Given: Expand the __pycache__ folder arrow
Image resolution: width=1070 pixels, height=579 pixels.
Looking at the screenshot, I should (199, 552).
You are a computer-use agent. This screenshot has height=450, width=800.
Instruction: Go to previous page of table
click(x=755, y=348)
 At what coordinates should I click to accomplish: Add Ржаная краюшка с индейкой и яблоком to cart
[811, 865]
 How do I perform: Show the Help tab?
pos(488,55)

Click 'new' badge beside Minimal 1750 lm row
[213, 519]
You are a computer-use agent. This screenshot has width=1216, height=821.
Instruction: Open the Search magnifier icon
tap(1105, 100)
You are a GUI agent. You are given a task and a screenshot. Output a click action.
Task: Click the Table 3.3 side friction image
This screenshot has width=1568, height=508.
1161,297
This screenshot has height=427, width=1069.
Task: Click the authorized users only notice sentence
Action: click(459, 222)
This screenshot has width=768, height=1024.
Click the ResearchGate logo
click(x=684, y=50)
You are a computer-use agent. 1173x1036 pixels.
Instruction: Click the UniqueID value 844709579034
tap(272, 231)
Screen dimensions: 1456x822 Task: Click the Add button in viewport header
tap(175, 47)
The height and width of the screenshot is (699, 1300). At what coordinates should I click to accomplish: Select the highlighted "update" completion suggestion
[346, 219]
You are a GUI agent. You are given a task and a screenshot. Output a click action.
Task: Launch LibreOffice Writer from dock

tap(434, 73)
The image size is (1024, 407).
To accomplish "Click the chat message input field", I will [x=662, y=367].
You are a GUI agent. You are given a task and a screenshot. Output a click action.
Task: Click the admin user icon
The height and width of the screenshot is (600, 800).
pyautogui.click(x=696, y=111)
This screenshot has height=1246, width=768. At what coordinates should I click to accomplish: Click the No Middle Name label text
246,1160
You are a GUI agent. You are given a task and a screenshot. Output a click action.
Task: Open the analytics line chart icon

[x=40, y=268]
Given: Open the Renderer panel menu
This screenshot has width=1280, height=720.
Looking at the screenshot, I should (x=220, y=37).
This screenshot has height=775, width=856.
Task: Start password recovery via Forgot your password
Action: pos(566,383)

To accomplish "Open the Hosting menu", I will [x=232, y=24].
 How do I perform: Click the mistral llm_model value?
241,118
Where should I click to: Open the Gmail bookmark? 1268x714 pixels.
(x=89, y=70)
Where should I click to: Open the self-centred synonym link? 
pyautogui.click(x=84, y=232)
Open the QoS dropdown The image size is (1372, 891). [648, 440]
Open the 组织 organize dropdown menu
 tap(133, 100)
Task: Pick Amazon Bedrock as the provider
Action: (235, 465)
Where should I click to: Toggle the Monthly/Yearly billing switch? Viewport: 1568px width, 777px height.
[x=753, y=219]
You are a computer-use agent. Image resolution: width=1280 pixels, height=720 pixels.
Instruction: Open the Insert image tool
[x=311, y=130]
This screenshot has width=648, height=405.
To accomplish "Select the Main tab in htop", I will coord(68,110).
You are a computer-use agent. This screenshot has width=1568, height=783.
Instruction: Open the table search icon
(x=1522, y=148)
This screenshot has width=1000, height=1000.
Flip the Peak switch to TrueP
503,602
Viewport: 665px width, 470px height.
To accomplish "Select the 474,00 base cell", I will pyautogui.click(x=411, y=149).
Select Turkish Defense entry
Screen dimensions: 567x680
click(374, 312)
· · · ·
DIRECTIVE:
Rewrite all of the items above, changing every "Instruction" to "Directive" and keeping everything else the same.

WRITTEN REPLY:
Given: Expand the __pycache__ folder arrow
Image resolution: width=1070 pixels, height=579 pixels.
Looking at the screenshot, I should (199, 552).
You are a computer-use agent. This screenshot has height=450, width=800.
Directive: Go to previous page of table
click(x=755, y=348)
 At what coordinates should I click to accomplish: Add Ржаная краюшка с индейкой и яблоком to cart
[811, 865]
 How do I perform: Show the Help tab?
pos(488,55)

Click 'new' badge beside Minimal 1750 lm row
[213, 519]
You are a computer-use agent. This screenshot has width=1216, height=821.
Directive: Open the Search magnifier icon
tap(1105, 100)
You are a GUI agent. You are given a task and a screenshot. Output a click action.
Task: Click the Table 3.3 side friction image
This screenshot has width=1568, height=508.
1161,297
This screenshot has height=427, width=1069.
Task: Click the authorized users only notice sentence
Action: click(459, 222)
This screenshot has width=768, height=1024.
Click the ResearchGate logo
click(x=684, y=50)
You are a computer-use agent. 1173x1036 pixels.
Directive: Click the UniqueID value 844709579034
tap(272, 231)
Screen dimensions: 1456x822 Task: Click the Add button in viewport header
tap(175, 47)
The height and width of the screenshot is (699, 1300). At what coordinates should I click to accomplish: Select the highlighted "update" completion suggestion
[346, 219]
You are a GUI agent. You are given a task and a screenshot. Output a click action.
Task: Launch LibreOffice Writer from dock

tap(434, 73)
The image size is (1024, 407).
To accomplish "Click the chat message input field", I will [x=662, y=367].
You are a GUI agent. You are given a task and a screenshot. Output a click action.
Task: Click the admin user icon
The height and width of the screenshot is (600, 800).
pyautogui.click(x=696, y=111)
This screenshot has height=1246, width=768. At what coordinates should I click to accomplish: Click the No Middle Name label text
246,1160
You are a GUI agent. You are given a task and a screenshot. Output a click action.
Task: Open the analytics line chart icon

[x=40, y=268]
Given: Open the Renderer panel menu
This screenshot has width=1280, height=720.
Looking at the screenshot, I should (x=220, y=37).
This screenshot has height=775, width=856.
Task: Start password recovery via Forgot your password
Action: pos(566,383)

To accomplish "Open the Hosting menu", I will [x=232, y=24].
 How do I perform: Click the mistral llm_model value?
241,118
Where should I click to: Open the Gmail bookmark? 1268x714 pixels.
(x=89, y=70)
Where should I click to: Open the self-centred synonym link? 
pyautogui.click(x=84, y=232)
Open the QoS dropdown The image size is (1372, 891). [648, 440]
Open the 组织 organize dropdown menu
 tap(133, 100)
Task: Pick Amazon Bedrock as the provider
Action: (235, 465)
Where should I click to: Toggle the Monthly/Yearly billing switch? Viewport: 1568px width, 777px height.
[x=753, y=219]
You are a computer-use agent. Image resolution: width=1280 pixels, height=720 pixels.
Directive: Open the Insert image tool
[x=311, y=130]
This screenshot has width=648, height=405.
To accomplish "Select the Main tab in htop", I will coord(68,110).
You are a computer-use agent. This screenshot has width=1568, height=783.
Directive: Open the table search icon
(x=1522, y=148)
This screenshot has width=1000, height=1000.
Flip the Peak switch to TrueP
503,602
Viewport: 665px width, 470px height.
To accomplish "Select the 474,00 base cell", I will pyautogui.click(x=411, y=149).
Select Turkish Defense entry
Screen dimensions: 567x680
click(374, 312)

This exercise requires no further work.